In this case, the evidence relied upon to satisfy the air of
reality standard in connection with both the objective and subjective elements of provocation reduces to the surveillance videos
and the testimony of Albert Grant.
 To determine whether the trial judge erred in failing to instruct the jury on the statutory partial defence of provocation, we
must decide whether there was evidence on the basis of which
a properly instructed jury, acting reasonably, could draw the inferences necessary for both the objective and subjective elements of
the defence. Although the nature of the evidence adduced at trial
permitted the trial judge to engage in a limited weighing of the
evidence, it did not entitle him to make findings of credibility or
reliability, as for example in connection with Albert Grant’s testimony, or findings of fact or to draw determinate inferences.
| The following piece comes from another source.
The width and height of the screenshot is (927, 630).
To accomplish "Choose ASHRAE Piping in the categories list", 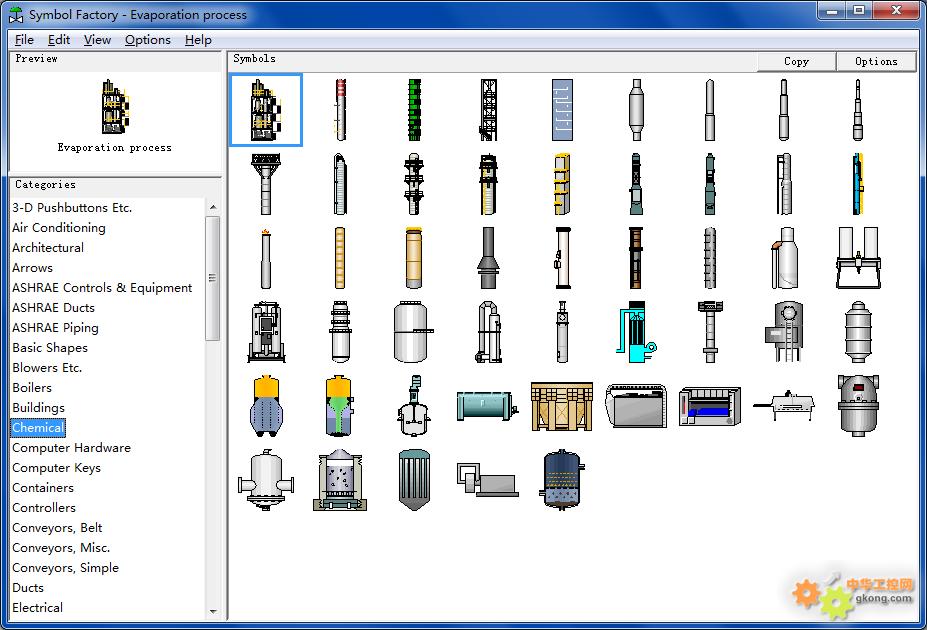I will [x=55, y=328].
 To take first, the objective element of provocation:
a wrongful act or insult sufficient to cause an ordinary person to
lose the power of self-control.
 It was open to the jury to infer that Grant’s conduct —
putting the shooter in a headlock, immobilizing his hands and
arms with a baton and taking him forcefully to the ground — was
a wrongful act. There was no evidence the shooter contacted
Grant. Nor does the mere fact that the shooter approached Grant
from the rear necessarily undermine the inference that Grant’s
response was sudden and wrongful. In addition, it was open to
the jury to infer that Grant’s conduct could cause an ordinary
person to lose the power of self-control. The jury was not required
to accept Grant’s testimony that the shooter calmed down before
Grant released him and the shots were fired.
 Turning to the subjective element of provocation: that
the accused acted on the provocation on the sudden before there
was time for his passion to cool. It was open to the jury to
infer that the shooter’s response to Grant’s wrongful act was
sudden, thus before the passion aroused by that wrongful act had
time to cool.
 What controls the obligation of the trial judge to submit
the statutory partial defence of provocation to the jury for its
determination is the capacity of the evidence adduced at trial to
support the inferences essential to give effect to the defence. In
my view, the evidence in this case met that standard. It is not for
me, as it was not for the trial judge, to say whether the defence
was likely, somewhat likely, very likely or not at all likely to succeed as a matter of fact.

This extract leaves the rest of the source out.